Prepended Domain Transformer: Heterogeneous Face Recognition without Bells and Whistles
Anjith George, Amir Mohammadi, Sebastien Marcel

TL;DR
This paper introduces the Prepended Domain Transformer (PDT), a simple yet effective neural network block added to pre-trained face recognition models, enabling high-performance heterogeneous face recognition with minimal paired data and broad applicability.
Contribution
The paper proposes a novel PDT block that can be added to any pre-trained face recognition model, allowing effective cross-domain face matching with minimal retraining and data.
Findings
Achieves state-of-the-art results on multiple HFR benchmarks.
Requires only a few paired samples for retraining the PDT block.

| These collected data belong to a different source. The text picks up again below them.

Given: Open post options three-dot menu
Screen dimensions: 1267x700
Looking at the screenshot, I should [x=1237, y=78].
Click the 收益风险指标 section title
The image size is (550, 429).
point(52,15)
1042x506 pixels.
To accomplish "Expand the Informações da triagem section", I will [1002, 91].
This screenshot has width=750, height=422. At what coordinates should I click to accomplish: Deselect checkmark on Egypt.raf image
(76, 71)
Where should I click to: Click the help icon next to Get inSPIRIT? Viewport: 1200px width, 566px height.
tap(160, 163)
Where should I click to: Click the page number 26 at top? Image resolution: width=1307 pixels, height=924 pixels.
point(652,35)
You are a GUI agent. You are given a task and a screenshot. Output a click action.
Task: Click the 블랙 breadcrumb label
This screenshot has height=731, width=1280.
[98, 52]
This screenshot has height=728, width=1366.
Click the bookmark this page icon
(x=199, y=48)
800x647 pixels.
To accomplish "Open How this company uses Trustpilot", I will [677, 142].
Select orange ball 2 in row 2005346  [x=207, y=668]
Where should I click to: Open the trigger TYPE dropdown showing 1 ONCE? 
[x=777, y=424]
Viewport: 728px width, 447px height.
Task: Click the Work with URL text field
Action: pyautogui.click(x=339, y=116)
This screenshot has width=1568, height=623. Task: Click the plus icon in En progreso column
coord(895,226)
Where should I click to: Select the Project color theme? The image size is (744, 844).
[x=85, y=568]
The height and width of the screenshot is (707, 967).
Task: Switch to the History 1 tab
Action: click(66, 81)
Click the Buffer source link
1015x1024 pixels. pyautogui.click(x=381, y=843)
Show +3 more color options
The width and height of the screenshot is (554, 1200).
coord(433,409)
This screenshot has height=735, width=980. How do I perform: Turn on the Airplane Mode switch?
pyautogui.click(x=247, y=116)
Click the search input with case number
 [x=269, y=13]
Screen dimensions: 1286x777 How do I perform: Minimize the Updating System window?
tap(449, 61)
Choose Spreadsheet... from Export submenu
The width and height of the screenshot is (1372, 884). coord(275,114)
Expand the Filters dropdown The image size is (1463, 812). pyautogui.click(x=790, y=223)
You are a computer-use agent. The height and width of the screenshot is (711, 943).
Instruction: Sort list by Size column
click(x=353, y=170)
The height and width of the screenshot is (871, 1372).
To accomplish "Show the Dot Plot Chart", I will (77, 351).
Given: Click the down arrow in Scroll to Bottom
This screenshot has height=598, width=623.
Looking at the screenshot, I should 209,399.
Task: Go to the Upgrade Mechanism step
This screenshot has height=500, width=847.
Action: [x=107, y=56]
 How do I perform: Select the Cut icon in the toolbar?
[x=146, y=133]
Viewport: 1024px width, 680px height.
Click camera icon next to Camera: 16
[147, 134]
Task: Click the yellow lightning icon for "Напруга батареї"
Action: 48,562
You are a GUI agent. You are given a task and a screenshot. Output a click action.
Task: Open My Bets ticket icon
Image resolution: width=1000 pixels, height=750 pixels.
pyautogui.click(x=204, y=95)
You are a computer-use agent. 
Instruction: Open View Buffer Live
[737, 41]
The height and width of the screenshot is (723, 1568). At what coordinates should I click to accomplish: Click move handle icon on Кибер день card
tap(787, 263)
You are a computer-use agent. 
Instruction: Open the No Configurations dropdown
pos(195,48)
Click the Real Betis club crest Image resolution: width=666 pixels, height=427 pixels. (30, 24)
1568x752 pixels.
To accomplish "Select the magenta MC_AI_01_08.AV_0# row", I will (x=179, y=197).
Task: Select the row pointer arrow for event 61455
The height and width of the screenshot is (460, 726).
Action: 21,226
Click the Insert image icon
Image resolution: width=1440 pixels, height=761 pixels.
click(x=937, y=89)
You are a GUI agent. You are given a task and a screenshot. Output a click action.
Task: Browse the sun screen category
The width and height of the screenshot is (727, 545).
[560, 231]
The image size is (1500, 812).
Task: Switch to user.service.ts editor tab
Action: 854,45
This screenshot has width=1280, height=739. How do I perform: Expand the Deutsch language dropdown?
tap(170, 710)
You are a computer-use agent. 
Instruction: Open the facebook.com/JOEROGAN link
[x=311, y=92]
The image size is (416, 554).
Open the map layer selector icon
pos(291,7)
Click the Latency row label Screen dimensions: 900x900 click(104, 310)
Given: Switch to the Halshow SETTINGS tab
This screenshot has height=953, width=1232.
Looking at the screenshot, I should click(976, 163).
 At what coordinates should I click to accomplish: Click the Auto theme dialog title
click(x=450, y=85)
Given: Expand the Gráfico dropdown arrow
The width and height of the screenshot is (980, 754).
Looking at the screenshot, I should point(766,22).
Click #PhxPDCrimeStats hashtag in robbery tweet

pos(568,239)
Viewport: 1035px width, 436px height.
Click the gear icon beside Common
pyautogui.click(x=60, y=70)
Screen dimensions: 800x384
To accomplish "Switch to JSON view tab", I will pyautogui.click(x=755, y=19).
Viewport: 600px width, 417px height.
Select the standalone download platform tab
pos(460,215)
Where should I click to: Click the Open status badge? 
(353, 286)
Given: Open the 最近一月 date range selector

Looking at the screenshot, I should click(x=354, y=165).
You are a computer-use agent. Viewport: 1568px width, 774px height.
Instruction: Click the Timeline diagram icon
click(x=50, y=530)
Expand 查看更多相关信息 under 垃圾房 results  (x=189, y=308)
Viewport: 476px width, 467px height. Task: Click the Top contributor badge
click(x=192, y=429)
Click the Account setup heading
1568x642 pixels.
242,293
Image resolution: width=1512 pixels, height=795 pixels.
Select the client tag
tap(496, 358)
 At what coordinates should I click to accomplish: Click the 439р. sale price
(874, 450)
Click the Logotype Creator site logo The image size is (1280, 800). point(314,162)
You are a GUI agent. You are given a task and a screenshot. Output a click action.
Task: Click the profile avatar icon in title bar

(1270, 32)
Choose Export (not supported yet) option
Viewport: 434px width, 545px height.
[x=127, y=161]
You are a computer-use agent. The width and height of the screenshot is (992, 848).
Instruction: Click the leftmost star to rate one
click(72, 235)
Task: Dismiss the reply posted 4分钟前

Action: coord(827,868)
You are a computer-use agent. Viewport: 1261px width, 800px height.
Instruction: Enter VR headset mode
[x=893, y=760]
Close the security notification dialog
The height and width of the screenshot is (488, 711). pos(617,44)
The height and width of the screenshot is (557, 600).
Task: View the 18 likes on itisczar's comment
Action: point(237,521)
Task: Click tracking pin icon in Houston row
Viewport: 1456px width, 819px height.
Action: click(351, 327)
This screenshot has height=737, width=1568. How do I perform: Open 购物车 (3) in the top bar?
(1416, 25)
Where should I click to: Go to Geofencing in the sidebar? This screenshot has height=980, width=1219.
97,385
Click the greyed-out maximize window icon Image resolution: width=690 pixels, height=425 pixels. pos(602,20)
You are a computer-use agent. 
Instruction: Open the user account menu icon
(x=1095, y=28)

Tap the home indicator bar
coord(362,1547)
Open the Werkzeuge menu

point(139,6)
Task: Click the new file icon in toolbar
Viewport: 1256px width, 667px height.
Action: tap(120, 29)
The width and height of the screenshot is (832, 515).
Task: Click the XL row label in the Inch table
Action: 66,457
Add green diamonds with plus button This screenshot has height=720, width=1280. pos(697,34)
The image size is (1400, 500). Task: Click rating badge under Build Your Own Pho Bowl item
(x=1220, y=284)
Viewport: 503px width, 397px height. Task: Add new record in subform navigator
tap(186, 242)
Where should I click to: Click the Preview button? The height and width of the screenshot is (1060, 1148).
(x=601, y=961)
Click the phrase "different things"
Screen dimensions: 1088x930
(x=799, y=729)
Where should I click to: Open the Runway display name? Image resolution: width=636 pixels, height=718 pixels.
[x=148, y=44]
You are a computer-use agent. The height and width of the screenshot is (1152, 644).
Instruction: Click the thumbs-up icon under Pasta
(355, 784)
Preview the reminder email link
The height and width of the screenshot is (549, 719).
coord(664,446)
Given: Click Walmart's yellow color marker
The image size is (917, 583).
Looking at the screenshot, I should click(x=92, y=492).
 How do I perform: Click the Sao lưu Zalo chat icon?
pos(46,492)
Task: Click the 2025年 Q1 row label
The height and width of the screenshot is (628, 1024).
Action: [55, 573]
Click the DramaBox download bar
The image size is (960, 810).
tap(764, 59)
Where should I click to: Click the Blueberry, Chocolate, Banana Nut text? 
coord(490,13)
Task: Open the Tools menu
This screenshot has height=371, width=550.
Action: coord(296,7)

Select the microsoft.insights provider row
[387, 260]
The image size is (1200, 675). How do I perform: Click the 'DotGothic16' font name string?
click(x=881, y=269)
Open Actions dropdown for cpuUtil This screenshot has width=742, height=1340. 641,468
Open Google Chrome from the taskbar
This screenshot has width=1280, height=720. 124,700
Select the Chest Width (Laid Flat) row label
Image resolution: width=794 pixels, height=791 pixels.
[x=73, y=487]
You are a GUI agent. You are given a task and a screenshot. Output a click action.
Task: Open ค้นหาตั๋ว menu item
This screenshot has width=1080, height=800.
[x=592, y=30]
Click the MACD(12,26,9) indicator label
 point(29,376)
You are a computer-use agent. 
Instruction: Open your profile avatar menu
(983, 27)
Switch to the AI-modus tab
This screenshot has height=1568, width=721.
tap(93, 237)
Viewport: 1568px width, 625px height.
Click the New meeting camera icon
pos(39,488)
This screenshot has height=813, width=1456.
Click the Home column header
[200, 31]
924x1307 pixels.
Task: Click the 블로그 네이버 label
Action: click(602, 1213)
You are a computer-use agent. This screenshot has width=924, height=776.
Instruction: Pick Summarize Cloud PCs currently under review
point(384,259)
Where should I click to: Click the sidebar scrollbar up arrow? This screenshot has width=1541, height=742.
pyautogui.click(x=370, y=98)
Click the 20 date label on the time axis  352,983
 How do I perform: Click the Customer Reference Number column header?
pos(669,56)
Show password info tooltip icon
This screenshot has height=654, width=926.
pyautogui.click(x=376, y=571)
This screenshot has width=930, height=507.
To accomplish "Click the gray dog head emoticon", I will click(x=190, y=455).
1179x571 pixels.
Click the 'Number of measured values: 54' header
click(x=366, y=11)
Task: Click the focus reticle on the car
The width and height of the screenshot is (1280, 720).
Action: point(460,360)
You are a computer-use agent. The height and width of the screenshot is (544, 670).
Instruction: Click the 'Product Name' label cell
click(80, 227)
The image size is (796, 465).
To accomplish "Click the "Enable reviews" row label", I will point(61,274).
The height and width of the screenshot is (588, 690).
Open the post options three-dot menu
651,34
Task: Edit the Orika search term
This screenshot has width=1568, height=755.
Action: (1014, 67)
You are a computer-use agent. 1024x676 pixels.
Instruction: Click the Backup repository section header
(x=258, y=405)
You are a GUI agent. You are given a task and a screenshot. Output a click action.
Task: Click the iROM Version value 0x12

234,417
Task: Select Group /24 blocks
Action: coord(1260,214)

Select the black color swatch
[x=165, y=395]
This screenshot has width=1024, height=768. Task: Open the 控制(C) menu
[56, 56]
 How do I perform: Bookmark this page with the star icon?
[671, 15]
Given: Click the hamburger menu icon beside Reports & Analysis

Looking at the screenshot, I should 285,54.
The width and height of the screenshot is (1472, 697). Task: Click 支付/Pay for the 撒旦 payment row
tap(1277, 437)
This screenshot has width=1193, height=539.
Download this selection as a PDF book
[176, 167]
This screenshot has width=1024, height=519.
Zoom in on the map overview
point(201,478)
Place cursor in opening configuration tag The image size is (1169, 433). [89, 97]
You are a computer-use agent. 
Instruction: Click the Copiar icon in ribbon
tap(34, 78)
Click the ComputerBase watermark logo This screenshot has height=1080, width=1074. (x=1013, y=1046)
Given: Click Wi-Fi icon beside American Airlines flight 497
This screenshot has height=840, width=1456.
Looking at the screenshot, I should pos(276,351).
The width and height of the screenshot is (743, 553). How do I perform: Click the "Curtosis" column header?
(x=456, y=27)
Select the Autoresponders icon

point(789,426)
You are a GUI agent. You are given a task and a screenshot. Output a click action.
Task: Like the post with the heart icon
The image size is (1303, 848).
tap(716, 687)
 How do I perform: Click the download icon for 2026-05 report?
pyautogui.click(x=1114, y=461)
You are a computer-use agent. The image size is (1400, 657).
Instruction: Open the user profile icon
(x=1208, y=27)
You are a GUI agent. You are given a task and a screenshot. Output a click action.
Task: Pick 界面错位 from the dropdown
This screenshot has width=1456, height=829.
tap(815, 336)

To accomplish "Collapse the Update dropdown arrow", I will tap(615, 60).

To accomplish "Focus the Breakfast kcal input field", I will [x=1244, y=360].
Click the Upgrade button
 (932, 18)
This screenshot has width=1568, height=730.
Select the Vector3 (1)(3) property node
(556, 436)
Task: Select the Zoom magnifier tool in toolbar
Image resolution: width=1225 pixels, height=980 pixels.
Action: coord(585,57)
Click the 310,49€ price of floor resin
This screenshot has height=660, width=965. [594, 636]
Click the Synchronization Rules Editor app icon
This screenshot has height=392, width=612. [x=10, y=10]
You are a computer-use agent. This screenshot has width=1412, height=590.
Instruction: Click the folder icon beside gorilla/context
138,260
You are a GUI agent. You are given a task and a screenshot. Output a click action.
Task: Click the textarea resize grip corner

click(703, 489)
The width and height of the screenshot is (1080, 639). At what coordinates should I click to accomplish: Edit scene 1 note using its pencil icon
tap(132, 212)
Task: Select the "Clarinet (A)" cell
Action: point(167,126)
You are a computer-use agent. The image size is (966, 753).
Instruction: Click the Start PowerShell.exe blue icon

Compatible with various pre-trained face recognition architectures.
Abstract
Heterogeneous Face Recognition (HFR) refers to matching face images captured in different domains, such as thermal to visible images (VIS), sketches to visible images, near-infrared to visible, and so on. This is particularly useful in matching visible spectrum images to images captured from other modalities. Though highly useful, HFR is challenging because of the domain gap between the source and target domain. Often, large-scale paired heterogeneous face image datasets are absent, preventing training models specifically for the heterogeneous task. In this work, we propose a surprisingly simple, yet, very effective method for matching face images across different sensing modalities. The core idea of the proposed approach is to add a novel neural network block called Prepended Domain Transformer (PDT) in front of a pre-trained face recognition (FR) model to address the domain gap.…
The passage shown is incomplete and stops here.